In the copy, keep every record exact and leave out all images.
★ ★ ★ ★ ★
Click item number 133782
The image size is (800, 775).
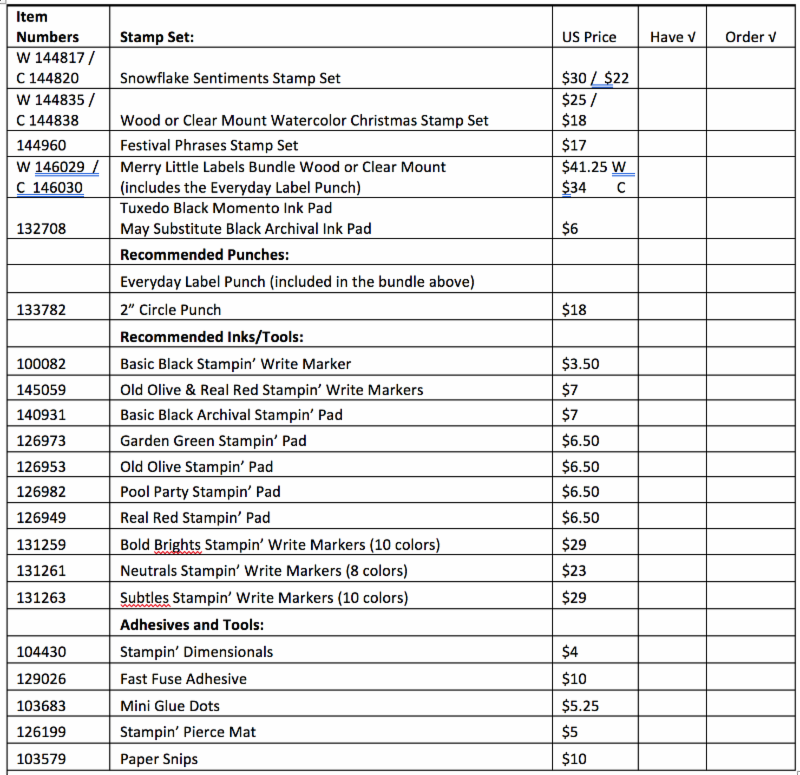41,310
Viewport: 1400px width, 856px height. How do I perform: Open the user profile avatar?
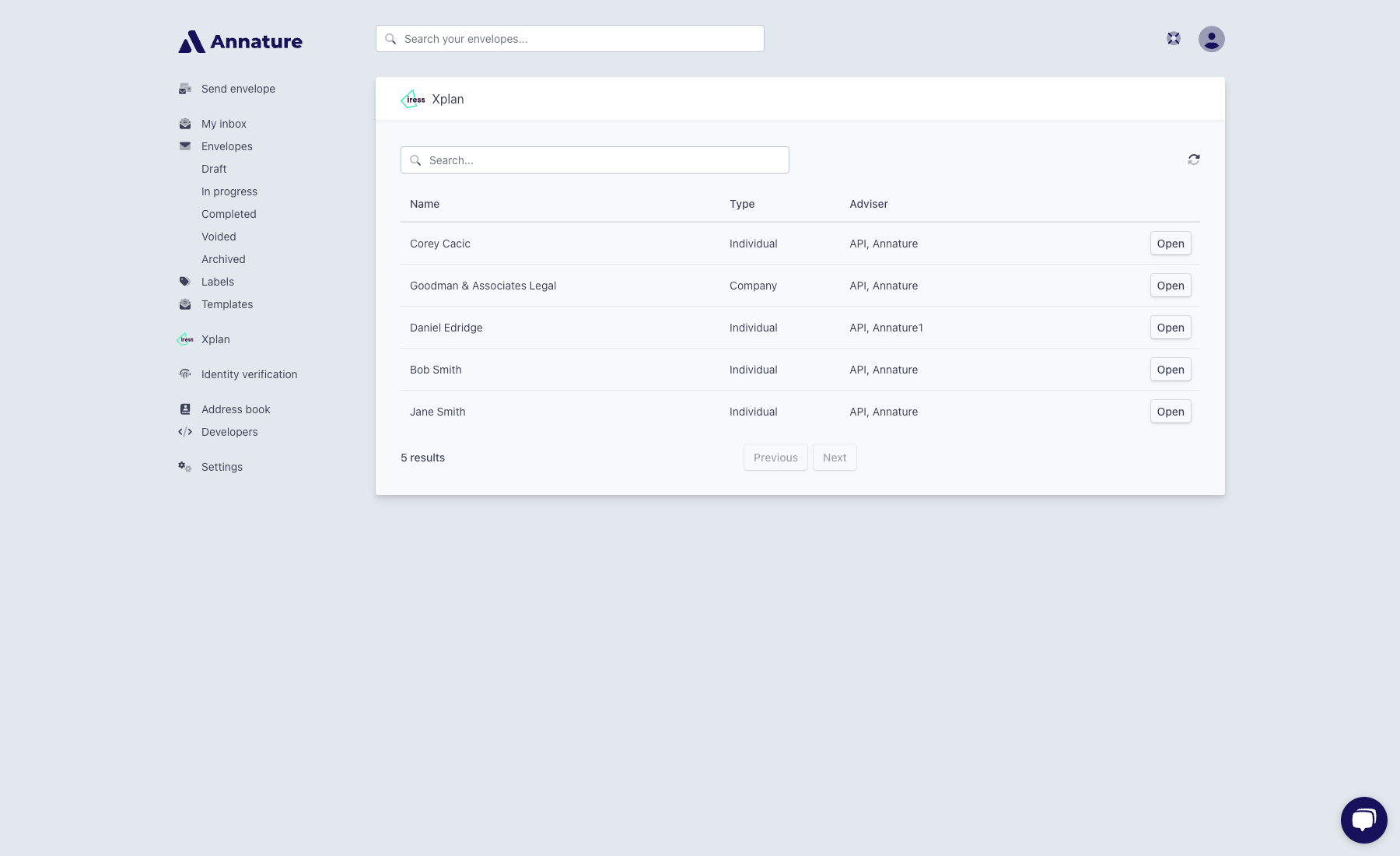pos(1211,39)
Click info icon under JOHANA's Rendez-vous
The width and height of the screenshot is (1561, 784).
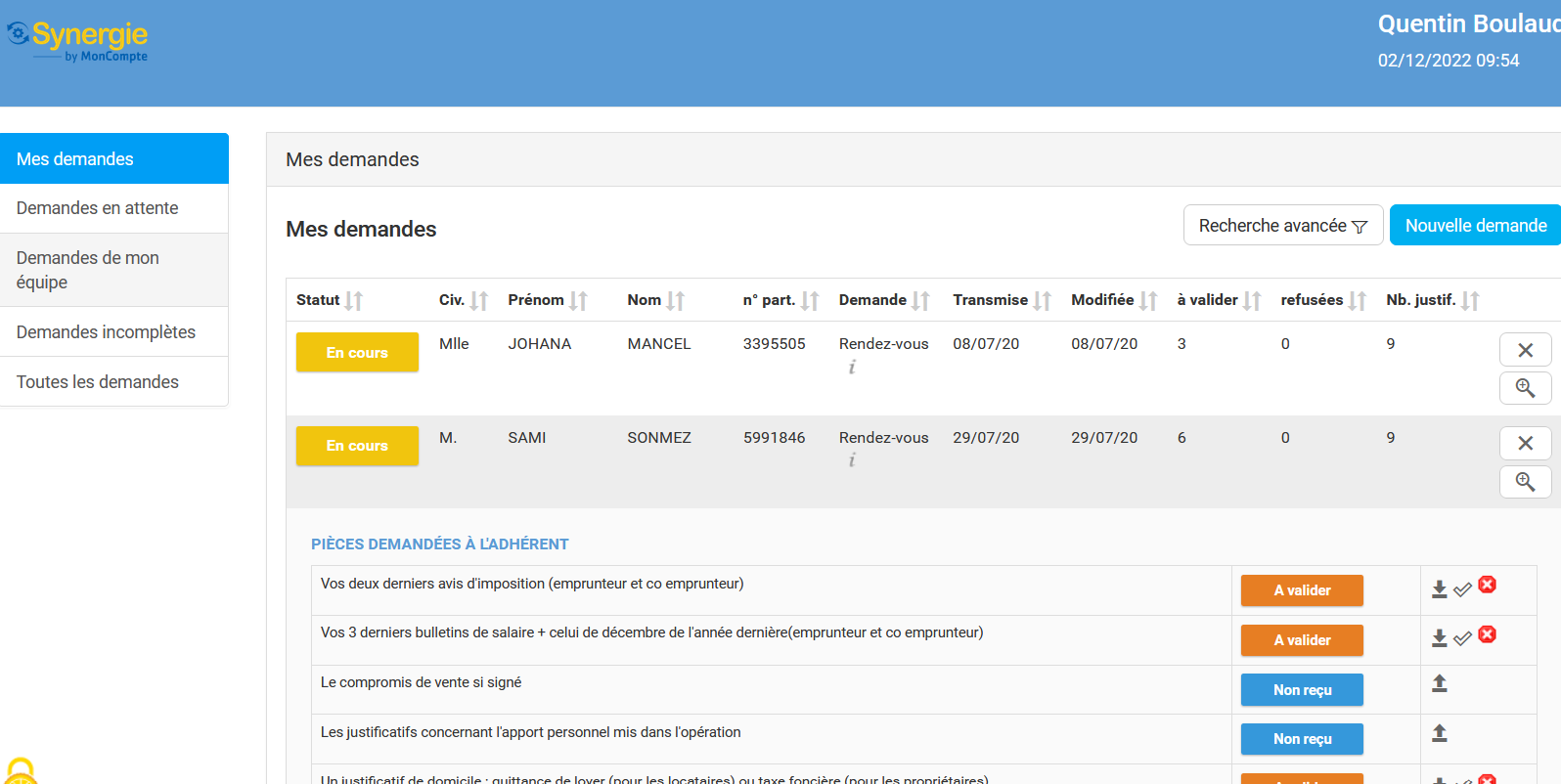click(852, 368)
★ ★ ★ ★ ★
__TASK RESPONSE__.
Click item number 133782
The image size is (800, 775).
41,310
Viewport: 1400px width, 856px height. How do I perform: Open the user profile avatar?
pos(1211,39)
Click info icon under JOHANA's Rendez-vous
The width and height of the screenshot is (1561, 784).
click(852, 368)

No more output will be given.